The P-P-P bond angle in the tetra-atomic P4 molecule is 107 degrees - True or False?
What is the electronic configuration of Phosphorus?
It is [Ne]3s23p3Clearly there are 5 valence electrons. Do note that the 3p orbital is exactly half filed, as in it has 3 electrons in each of the three 3p orbitals, all with parallel spin!
How can the Phosphorus atom achieve its octet? Also, can the octet rule be extended? Octet can be achieved by forming three covalent bonds. For this to happen, the lone pair in the 3s orbital shall hybridize with the half-filled 3p orbital.
With the presence of vacant d orbitals - 3d0, Phosphorus can definitely extend its octet, much like in the case of the gas PCl5.
Each white Phosphorus atom forms 3 covalent bonds with 3 other Phosphorus atoms. Using VSEPR theory, we can surmise that the hybridization is sp3. With such a hybridization, the angle should theoretically be nearly 109 degrees. But look at the geometry of the molecule. What can you say about the bond lengths of all the bonds – are they all equal? Do note that the lone pairs are not shown. The shape of the molecule is pyramidal. Each P atom has a tetrahedral geometry (as per VSEPR theory).
In the tetra-atomic P4 molecule, the P-P-P angle is 60∘ (a regular tetrahedron with all edges equal in length).
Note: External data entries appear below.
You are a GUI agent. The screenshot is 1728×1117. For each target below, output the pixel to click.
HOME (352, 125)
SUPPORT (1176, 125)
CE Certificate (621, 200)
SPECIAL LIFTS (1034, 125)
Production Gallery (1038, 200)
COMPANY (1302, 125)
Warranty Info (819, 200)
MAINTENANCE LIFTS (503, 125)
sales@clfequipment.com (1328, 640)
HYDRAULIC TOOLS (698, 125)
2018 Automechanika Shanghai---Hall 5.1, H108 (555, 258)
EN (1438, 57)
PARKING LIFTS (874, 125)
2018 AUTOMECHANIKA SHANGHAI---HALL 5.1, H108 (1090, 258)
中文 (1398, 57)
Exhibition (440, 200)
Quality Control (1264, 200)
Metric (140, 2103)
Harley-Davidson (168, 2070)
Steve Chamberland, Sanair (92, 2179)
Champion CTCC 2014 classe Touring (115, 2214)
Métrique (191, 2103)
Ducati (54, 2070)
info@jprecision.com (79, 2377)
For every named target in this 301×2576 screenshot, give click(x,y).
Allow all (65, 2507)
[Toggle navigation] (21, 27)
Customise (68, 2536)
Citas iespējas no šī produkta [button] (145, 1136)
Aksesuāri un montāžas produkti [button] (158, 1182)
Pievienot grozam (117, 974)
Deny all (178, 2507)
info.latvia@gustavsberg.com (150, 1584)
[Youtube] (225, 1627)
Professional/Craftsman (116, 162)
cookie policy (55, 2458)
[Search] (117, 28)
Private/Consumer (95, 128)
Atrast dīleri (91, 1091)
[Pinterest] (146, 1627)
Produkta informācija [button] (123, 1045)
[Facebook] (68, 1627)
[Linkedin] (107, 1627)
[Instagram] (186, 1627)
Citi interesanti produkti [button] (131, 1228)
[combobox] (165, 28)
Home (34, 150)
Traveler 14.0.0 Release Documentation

Here each P-P-P angle is 60∘. Then, is our assumption of sp3 hybridization accurate? Theoretically if you are asked, do say sp3. But then the angle should not be as less as 60∘. Beyond the second period, or in other words – as we go down the group 15, the participation or intermingling of the s orbital in the sp3 hybrid orbital progressively decreases. Studies show that the possibility of fractional intermingling of orbitals is also there! This trend is attributed to the increasing size of the central atom as we go down the group.